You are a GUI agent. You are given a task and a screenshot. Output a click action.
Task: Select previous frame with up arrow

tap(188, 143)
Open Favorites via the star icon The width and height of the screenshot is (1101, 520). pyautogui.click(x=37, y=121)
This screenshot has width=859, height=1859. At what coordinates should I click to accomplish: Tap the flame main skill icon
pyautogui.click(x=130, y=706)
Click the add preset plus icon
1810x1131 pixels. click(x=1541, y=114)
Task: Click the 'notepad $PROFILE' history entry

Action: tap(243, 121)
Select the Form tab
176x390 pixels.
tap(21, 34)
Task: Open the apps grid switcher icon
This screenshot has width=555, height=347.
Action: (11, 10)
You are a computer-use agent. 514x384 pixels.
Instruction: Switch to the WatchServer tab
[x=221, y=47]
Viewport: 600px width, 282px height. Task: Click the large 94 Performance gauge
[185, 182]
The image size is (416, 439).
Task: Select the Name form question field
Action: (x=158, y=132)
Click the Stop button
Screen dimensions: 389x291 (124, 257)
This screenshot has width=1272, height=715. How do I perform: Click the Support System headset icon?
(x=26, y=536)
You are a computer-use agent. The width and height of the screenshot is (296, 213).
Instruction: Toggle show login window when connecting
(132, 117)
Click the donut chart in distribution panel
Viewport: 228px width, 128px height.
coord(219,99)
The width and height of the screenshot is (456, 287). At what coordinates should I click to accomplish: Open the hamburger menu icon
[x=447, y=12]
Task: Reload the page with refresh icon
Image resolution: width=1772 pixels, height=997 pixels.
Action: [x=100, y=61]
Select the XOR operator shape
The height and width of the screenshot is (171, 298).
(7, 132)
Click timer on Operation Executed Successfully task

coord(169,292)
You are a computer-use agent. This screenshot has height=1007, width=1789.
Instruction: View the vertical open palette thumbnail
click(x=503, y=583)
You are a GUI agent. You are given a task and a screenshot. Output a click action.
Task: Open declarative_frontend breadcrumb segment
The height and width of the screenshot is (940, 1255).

○ ○ ○ ○

* Task prompt
Write out again, word for word, everything in the material from the line containing "Task: Click the 'notepad" down to the end of the material, including both of those lines.

* Exercise response
Task: Click the 'notepad $PROFILE' history entry

Action: tap(243, 121)
Select the Form tab
176x390 pixels.
tap(21, 34)
Task: Open the apps grid switcher icon
This screenshot has width=555, height=347.
Action: (11, 10)
You are a computer-use agent. 514x384 pixels.
Instruction: Switch to the WatchServer tab
[x=221, y=47]
Viewport: 600px width, 282px height. Task: Click the large 94 Performance gauge
[185, 182]
The image size is (416, 439).
Task: Select the Name form question field
Action: (x=158, y=132)
Click the Stop button
Screen dimensions: 389x291 (124, 257)
This screenshot has width=1272, height=715. How do I perform: Click the Support System headset icon?
(x=26, y=536)
You are a computer-use agent. The width and height of the screenshot is (296, 213).
Instruction: Toggle show login window when connecting
(132, 117)
Click the donut chart in distribution panel
Viewport: 228px width, 128px height.
coord(219,99)
The width and height of the screenshot is (456, 287). At what coordinates should I click to accomplish: Open the hamburger menu icon
[x=447, y=12]
Task: Reload the page with refresh icon
Image resolution: width=1772 pixels, height=997 pixels.
Action: [x=100, y=61]
Select the XOR operator shape
The height and width of the screenshot is (171, 298).
(7, 132)
Click timer on Operation Executed Successfully task

coord(169,292)
You are a computer-use agent. This screenshot has height=1007, width=1789.
Instruction: View the vertical open palette thumbnail
click(x=503, y=583)
You are a GUI agent. You are given a task and a screenshot. Output a click action.
Task: Open declarative_frontend breadcrumb segment
The height and width of the screenshot is (940, 1255).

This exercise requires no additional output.